Why is your Teen really Procrastinating?

teenager procrastination

We’ve all had that argument with our teens, haven’t we? That one where it gets to Sunday night and your teen suddenly declares that a History project, which they have had 3 weeks to work on, is due in tomorrow. Teenage procrastination is frustrating.  

One of my children used to be the queen bee of procrastination. I can honestly say though that since we have started using some of these techniques, she genuinely procrastinates less (notice that I didn’t say never – she is still a teenager, after all).

This one is not just for teenage procrastination  though – I have also started using some of the techniques to deal with my own tendency to procrastinate in my business and have found them to be really effective.

REMEMBER THAT EVERY BEHAVIOUR HAS A POSITIVE INTENTION

This is an important belief in the world of NLP and one that I have found to be a game-changer when working with teenagers. They often get a bad press – “he’s lazy,” “she doesn’t care about her exams,” “he only ever wants to play on his Xbox.”

However, if we work on the assumption that every behaviour has a positive intention, what might the positive intention of these behaviours be? I have often found that it boils down to one of the following:

  • I’m scared I’ll fail

OR

  • I don’t know where to start

To be fair though, isn’t this the same for all of us? I’ve lost count of the times I’ve decided to sit and do my tax return or write a blog post and ended up doing something “essential” like tidying my bookshelf or scrubbing out the fridge instead. It’s natural human behaviour. We want to feel good NOW and so we gravitate towards activities which make us feel good in the moment. Then when we feel good, we will naturally feel more positive and confident and convince ourselves that putting off that task just one more day really isn’t that much of a problem.

Just recognising that the behaviour has a positive intention can help us to move forward rather than spend all our time beating ourselves up about it and feeling guilty.

REMEMBER THAT A TEEN’S BRAIN IS NOT YET FULLY DEVELOPED

Another reason why it can be hard for us to understand why our teens procrastinate is because the pre-frontal cortex (the part of the brain that is in charge of reasoning and planning) does not fully develop until around the age of 25. Therefore, as adults, we have a greater capacity to reason and plan than our teens yet have. Often at this age, their amygdala (the part of the brain in charge of the fight and flight response) will completely take over, making it even harder for them to engage the reasoning part of their brain. This is why they will sometimes completely “flip their lid” when we challenge them about why they haven’t done their homework.

DON’T ASK “WHY?”  INSTEAD, ASK “HOW CAN WE FIX IT?”

Your teen will probably have no more idea why they are procrastinating than you do, so asking them “why…?” is often futile and this is sometimes what leads to the arguments.

At the root of teenage procrastination will be an emotion – upset, sadness, fear, boredom, resentment, anxiety or frustration.
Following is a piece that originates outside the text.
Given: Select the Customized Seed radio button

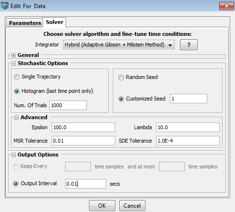Looking at the screenshot, I should coord(121,99).
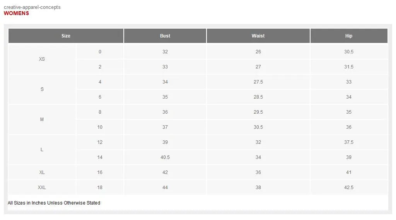Click the S size label cell

click(42, 89)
Ask them instead what it is that they are REALLY trying to avoid.

Once your teen recognises this emotion and names it, it can often be quickly and easily released. If your teen needs help with identifying what is at the root of their procrastination, I can help. Click here for more information.
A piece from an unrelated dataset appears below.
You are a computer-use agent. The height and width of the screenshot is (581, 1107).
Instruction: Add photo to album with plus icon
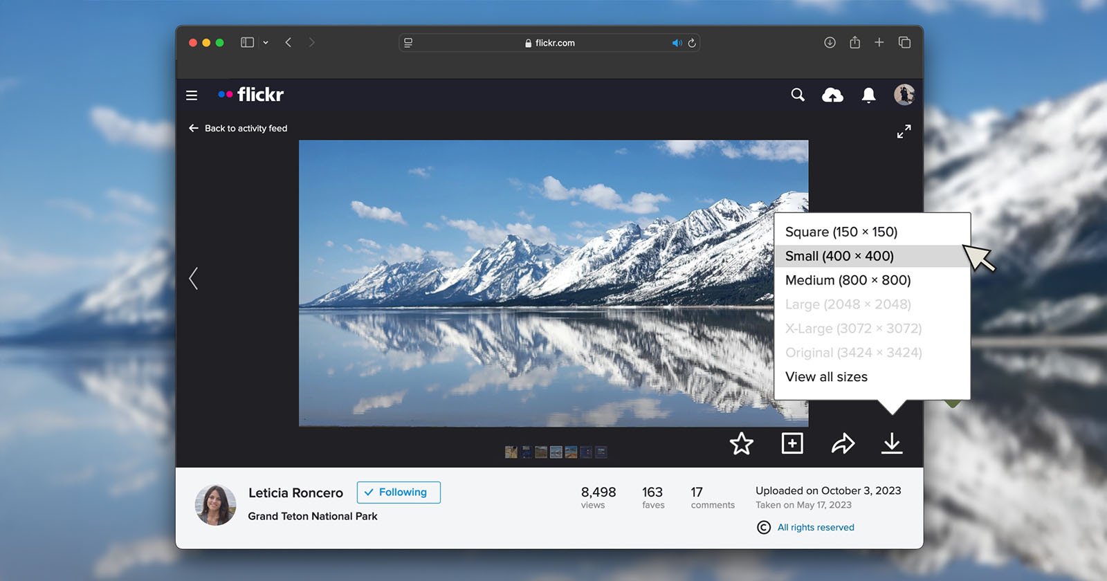(792, 443)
TRY NOT TO GO STRAIGHT INTO PROBLEM-SOLVING MODE

As parents, we naturally want to “fix” our children’s problems. I have been really guilty of this – jumping straight into creating a “study timetable” for them and working out how we can get it all caught up. This can in fact make the problem worse as the teen then loses even more of their influence over their own destiny and can sometimes use procrastination as a way to gain control over their independence by just outright refusing to do as they are told.

It’s often far better to offer sympathy and understanding for what has happened and ask them how you can support them in catching up.

ASK: WHAT IS THE NEXT ACTION?

This is my favourite technique. I have it taped to the wall in my office.

A study timetable or a to-do list can simply be too overwhelming for some teens. However, asking them this question will often be enough.

The next action might just be to get out their textbook. That’s ok. It’s a start. Often, when we get started the task is nowhere near as bad as we thought it would be.

If we keep asking ourselves this question and completing only the next action, before we know it, the task could be complete.

I can offer one-off sessions to help with motivation or study skills. One session can often be enough to get help your teen recognise what is at the root of their delaying tactics, enabling them to move forward. Click here for more information.

2 Responses

  1. Such a valuable article, Charlotte. There’s always a reason why we are “procrastinating” , the word in itself sounds finger pointing and judgmental and enough to create resistance! And that’s for a fifty something year old adult who has to negotiate with herself.